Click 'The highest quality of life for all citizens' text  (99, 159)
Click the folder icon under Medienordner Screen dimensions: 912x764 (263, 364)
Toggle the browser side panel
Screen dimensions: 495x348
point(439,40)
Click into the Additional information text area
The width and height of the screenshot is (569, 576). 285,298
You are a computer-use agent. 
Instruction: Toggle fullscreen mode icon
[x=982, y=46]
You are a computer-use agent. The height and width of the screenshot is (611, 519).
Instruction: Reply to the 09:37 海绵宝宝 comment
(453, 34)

---

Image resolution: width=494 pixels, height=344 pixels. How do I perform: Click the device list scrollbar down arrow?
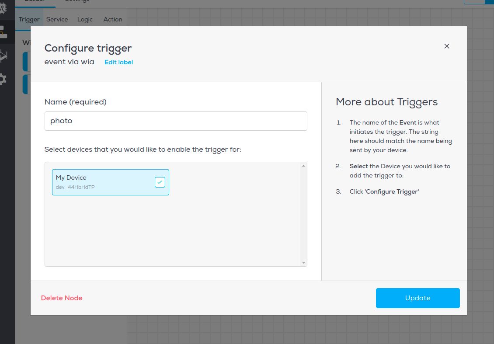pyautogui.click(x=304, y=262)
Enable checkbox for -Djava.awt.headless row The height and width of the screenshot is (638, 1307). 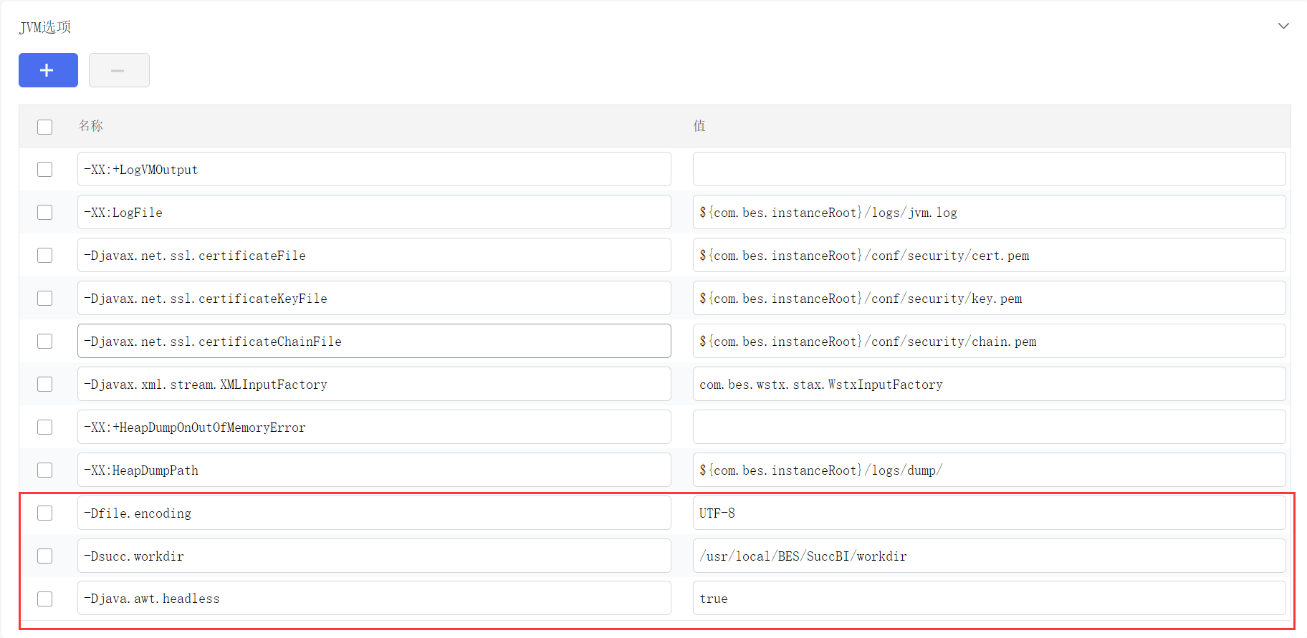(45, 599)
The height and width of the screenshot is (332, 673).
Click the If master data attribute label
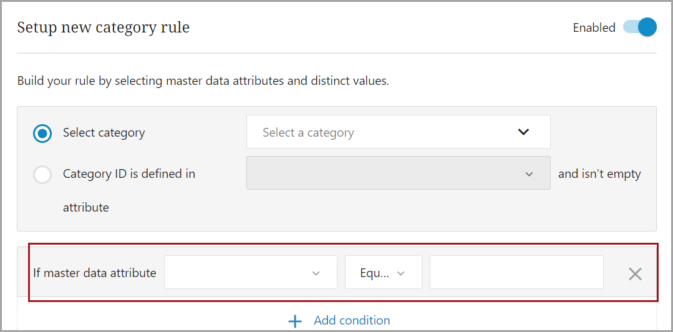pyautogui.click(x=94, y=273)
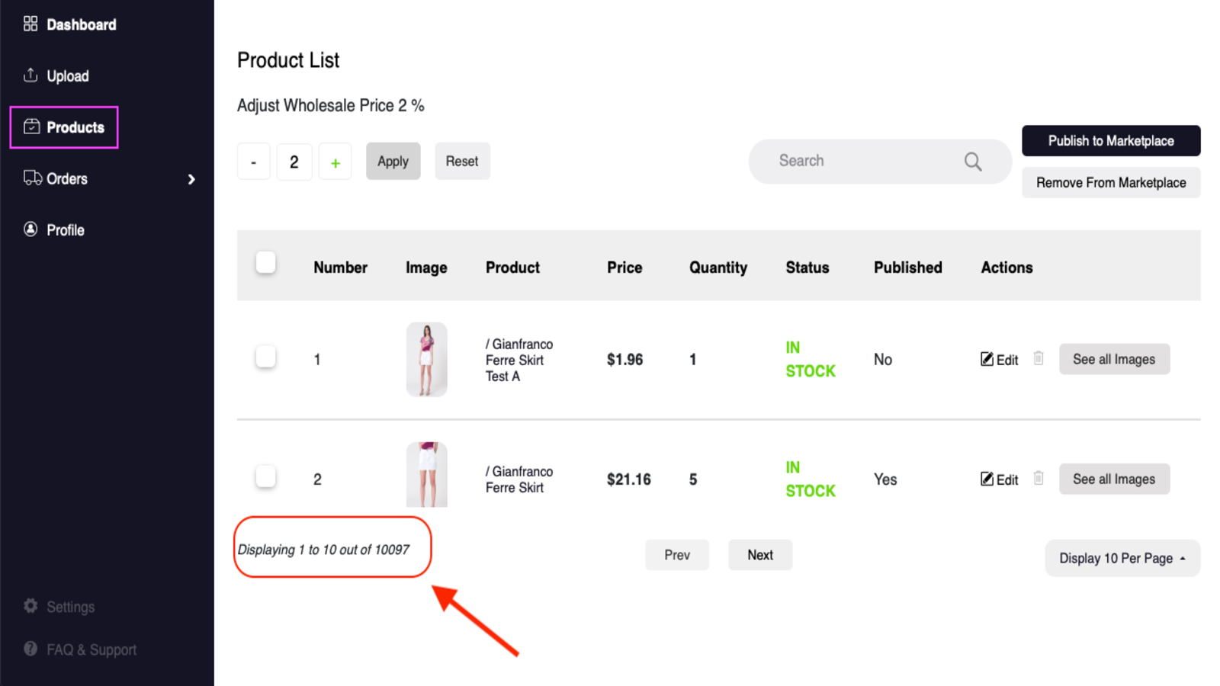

==

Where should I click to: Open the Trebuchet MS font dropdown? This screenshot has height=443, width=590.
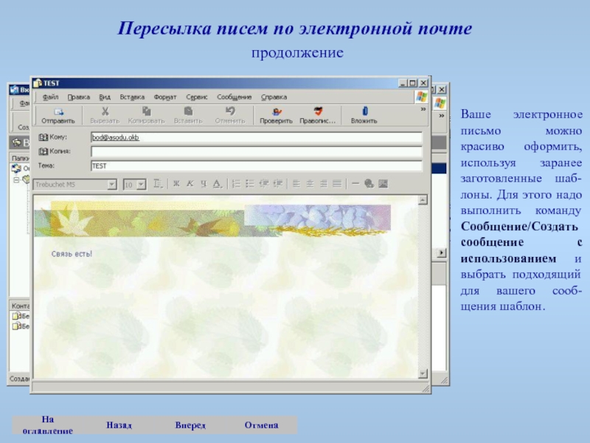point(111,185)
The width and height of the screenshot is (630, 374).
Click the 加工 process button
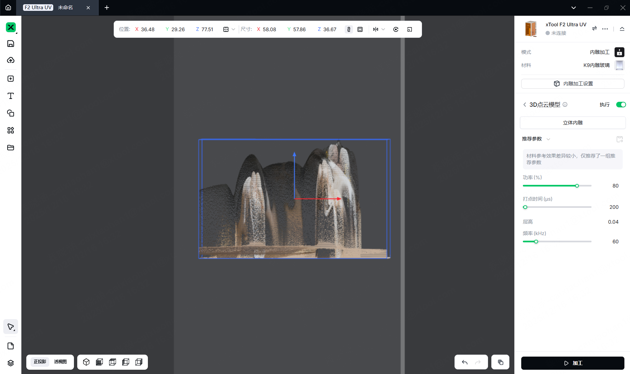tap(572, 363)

*What the task asks*: Among the lines above, find those with the word "agent" and list them.

*Output of the exercise*:
You are a computer-use agent. 
You are a computer-use agent. The height and width of the screenshot is (611, 519).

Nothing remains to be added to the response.